• PETIT EXERCICE 1:
Recopie tout le listing en changeant « sidebar » en « side panel », sans toucher au reste. Laisse les images de côté.

• TEXTE À LIRE:
☆ ☆ ☆ ☆ ☆

Et si ce n’était que des fantômes ? C’est bien ce « que » qui pose problème. Car si ce sont des fantômes, alors, où sommes-nous ? Retour à la case départ. Relance du doute. Table de salle à manger familiale avec son quota de discussions délicates et de violence rentrée ? Table de débat politique avec ses mensonges accumulés comme autant de preuves indirectes des vérités non-dites ? Table symbolisant la terre que des démons se partagent sans souci des hommes qui s’y trouvent ? Table du jugement, celui que s’apprêtent à porter sur nous les amis réunis pour l’occasion ?

Celui qui est sur le tabouret ne sait finalement qu’une chose, qu’il est visé.
Cette dimension structurelle de l’œuvre constitue le point majeur de la réflexion de Gao Jié. Née d’une vision floue, une sorte de rêve éveillé dont il a su garder une trace et qu’il a su réactiver, auquel il a su donner vie en le transformant pour qu’il devienne partageable, cette œuvre est portée par une interrogation philosophique évidente.

☆ ☆ ☆ ☆ ☆

[Données sur les éléments et la position du texte]

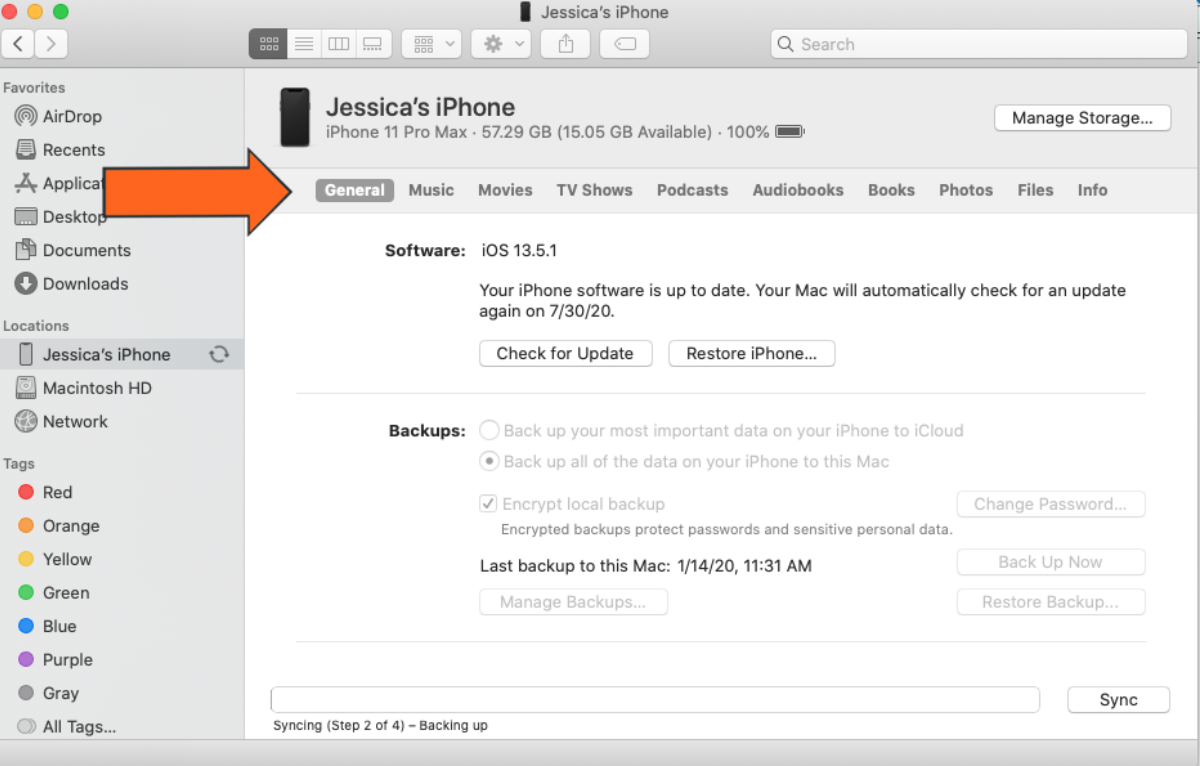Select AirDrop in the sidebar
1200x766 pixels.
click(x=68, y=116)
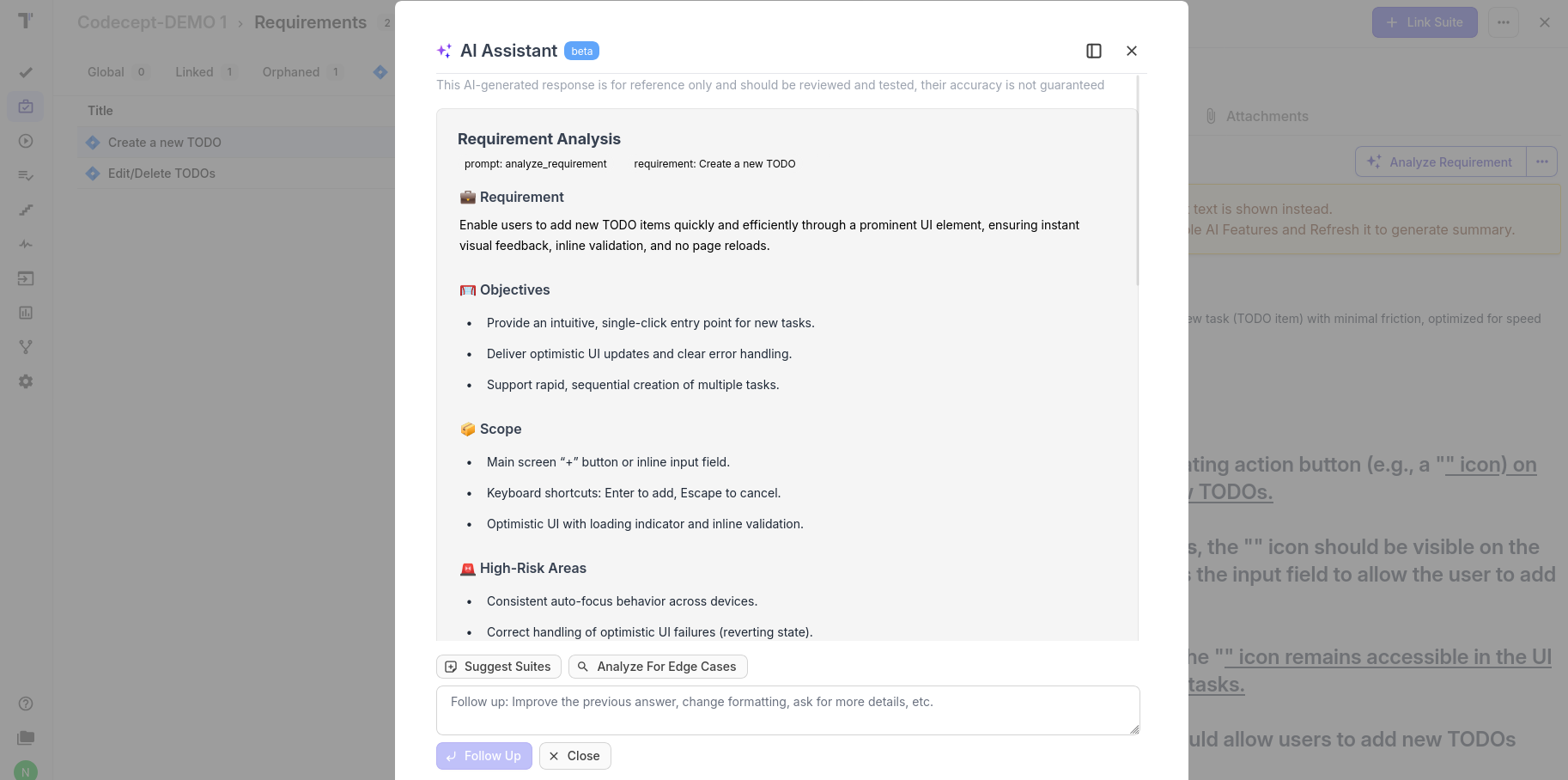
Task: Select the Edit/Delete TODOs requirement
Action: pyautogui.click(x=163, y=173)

☆ ☆ ☆ ☆ ☆

• PETIT EXERCICE 2:
Reprends le texte sur l'œuvre de Gao Jié et poursuis-le à partir de sa dernière phrase.

• BONNE RÉPONSE 1:
Select AirDrop in the side panel
1200x766 pixels.
click(x=68, y=116)
Task: Select the Edit/Delete TODOs requirement
Action: pyautogui.click(x=163, y=173)

• BONNE RÉPONSE 2:
Est-ce que tout regard est une visée ?, Si oui, que visons-nous quand nous regardons ? Qui visons-nous quand nous voyons ? Gao Jié donne de ce fondement du questionnement phénoménologique, une version à la fois amusante et critique. Si le regard est une « visée », c’est peut-être parce que nous sommes pris dans un jeu de regards de toute éternité. Un jeu de regards réels et imaginaires, réels parce que imaginés par nous. Si nous « visons » c’est parce que nous sommes visés avant même d’exister par des regards que nous ne voyons pas encore mais qui, eux déjà nous observent.

Ainsi ces fantômes ou ces démons sont-ils les incarnations non pas de « la » mémoire, mais de toutes nos mémoires, la mémoire familiale, la mémoire des autres, la mémoire du temps qui se dévore lui-même et qui tente de ne pas le faire trop vite, la mémoire du temps où nous étions des dieux, la mémoire du temps où nous étions nous-mêmes un démon.

Assis à cette place, sur ce tabouret, c’est nous que nous regardons, c’est nous que nous voyons. Et nous ne pouvons pas ne pas reconnaître que nous sommes à la fois aussi sérieux et aussi monstrueux que ces figures, aussi fantomatiques et aussi réels que ces poupées composites, aussi vivants que ces masques et aussi vides qu’eux.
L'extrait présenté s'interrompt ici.